I work with everything from photo and map restoration - I do lots of work for museums as far away as Peoria and Joliet, Illinois, all the historical societies, geneology guilds, etc.
Everyday I work with topographical maps, engineer drawings, house plans through the reprographics side of the business.
I've actually worked with a different copy of that 1876 Plat Book. Among the cool things in it, there's a Railroad Map of Illinois - since there are no highways yet. There's also world atlas information - the world in 1876 that is.
The oldest document I've ever scanned and cleaned up was an actual page from a true second edition printing of the King James Bible, circa 1613. I had the actual page in my hand. I have a printed and digital copy. Not many have touched a 400 year old document.
Once I cleaned up a Doctor's Certificate from an 1811 graduating class in Boston - it was actually hand-done onto sheepskin.
I'm lucky - I get to work with some really cool stuff! 8)
03-15-2008, 02:35 AM
Just for fun and to show you how really cool these old Plat Books really are, this is what is on the opposite side of the map. You can see the water stain -the job that I am cleaning up on the map side.
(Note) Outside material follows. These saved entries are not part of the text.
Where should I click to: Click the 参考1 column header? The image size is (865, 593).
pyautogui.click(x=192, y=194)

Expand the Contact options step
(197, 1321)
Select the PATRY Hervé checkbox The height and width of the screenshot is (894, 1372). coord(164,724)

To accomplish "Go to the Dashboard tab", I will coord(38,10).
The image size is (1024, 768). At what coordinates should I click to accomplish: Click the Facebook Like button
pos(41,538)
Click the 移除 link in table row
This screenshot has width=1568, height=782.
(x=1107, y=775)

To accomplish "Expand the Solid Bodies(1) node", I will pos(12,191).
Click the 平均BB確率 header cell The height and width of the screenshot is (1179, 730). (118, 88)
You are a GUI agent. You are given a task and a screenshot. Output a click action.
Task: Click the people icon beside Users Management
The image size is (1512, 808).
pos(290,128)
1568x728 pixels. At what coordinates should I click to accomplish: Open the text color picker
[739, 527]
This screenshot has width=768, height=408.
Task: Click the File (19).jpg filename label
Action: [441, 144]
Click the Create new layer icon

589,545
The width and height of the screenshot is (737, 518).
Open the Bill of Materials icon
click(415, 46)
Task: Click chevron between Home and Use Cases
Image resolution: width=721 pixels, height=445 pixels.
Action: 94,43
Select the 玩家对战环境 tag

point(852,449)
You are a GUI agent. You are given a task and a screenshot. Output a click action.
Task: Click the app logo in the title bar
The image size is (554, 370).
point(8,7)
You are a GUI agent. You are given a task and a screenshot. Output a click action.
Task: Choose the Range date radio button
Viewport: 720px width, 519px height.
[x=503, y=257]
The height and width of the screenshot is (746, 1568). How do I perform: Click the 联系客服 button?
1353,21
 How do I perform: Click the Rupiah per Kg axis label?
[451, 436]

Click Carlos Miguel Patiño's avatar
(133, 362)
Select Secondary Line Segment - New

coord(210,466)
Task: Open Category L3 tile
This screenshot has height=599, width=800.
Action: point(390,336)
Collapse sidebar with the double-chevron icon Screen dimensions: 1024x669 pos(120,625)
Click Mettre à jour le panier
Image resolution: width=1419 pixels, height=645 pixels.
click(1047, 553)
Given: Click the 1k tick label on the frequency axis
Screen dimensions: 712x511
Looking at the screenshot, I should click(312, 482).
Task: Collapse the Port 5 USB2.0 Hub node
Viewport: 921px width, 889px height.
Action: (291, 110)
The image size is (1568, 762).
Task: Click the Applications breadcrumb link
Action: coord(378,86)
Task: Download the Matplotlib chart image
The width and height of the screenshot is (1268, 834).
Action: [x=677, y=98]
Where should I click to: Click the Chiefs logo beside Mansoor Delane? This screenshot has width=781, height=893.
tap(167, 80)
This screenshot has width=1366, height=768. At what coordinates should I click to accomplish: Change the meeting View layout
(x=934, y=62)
Note the actual dimensions are 15.75 high x 18.5 wide, at 300 dpi the actual scale I work with to clean it up, its over 70 MB in size.
I like how the artist even drew in the lighting rods on everything :)
(Though at first I thought the one on the house was a TV antenna, a bit of a anachronism!)
Very cool - I love looking at old maps, especially of those areas I know well. I particularly love looking at old (early) maps of San Francisco - those blow me away.
03-15-2008, 01:09 PM
I like the little platforms for embarkation onto the carriages, as seen in the bottom drawing - in front of the Stockton house, and one at the left side. Although I've seen these before at historic locations, it has always slipped my mind when drawing a map in horse and carriage days.
These period drawings show what existed then. Often we think to television or movies when trying to recreate a period drawing - but that isn't reality. Its images like this that show what must be included.
I will probably start to include loading platforms at more of my village maps, just because these drawings remind they are there.
03-15-2008, 05:23 PM
Boy talk about HUMAN EYE CAN PICK UP PATTERNS. Look at the cows. Every single right facing cow is drawn the same.:
Right hind leg back/Left hind leg forward
Right fore leg forward/left fore leg back.
Cow is looking right.
Must have been using the farm animal clipart pack :) :P
03-15-2008, 11:23 PM
LOL, that's funny!
But what a cool picture! What a cool job! :)
03-16-2008, 04:29 AM
Consider that a practice that lead towards clipart. The LaSalle County Platbook contains dozens of pages with similar showing properties drawn by hand. When this book was created, undoubtedly one was created for every other county as well - 42 in all. How many similar books were created for other states and their counties?
How many artists were involved - probably an army, perhaps part of the cartographers jobs in the project. Anyway, hundreds or thousands of such drawings would be required.
Production workflow would be necessary to create such a large project, therefore cows consistently drawn the same way would help in making quicker work of such a large job.
I couldn't imagine the level of work involved, nor the cost in today dollars compared to 1876.
That is why there used to be work places that looked like this:
(images from us mil. and Belfast Museum - Titanic exhibit, respectively)
03-16-2008, 01:12 PM
Can you imagine the insane filing system an operation like that would require? 50 or 60 drafters, each working with 20 - 100 poster-sized sheets, and you've got to be organized enough so that everyone can find the drawings they need when they need them.
03-16-2008, 07:11 PM
(Just as a complete, total, and unabashed sidenote that has nothing to do with mapping or this thread in the least other than a flashing snopped of a thought: I wish the days of ubiquitous suits and dress clothes would come back.)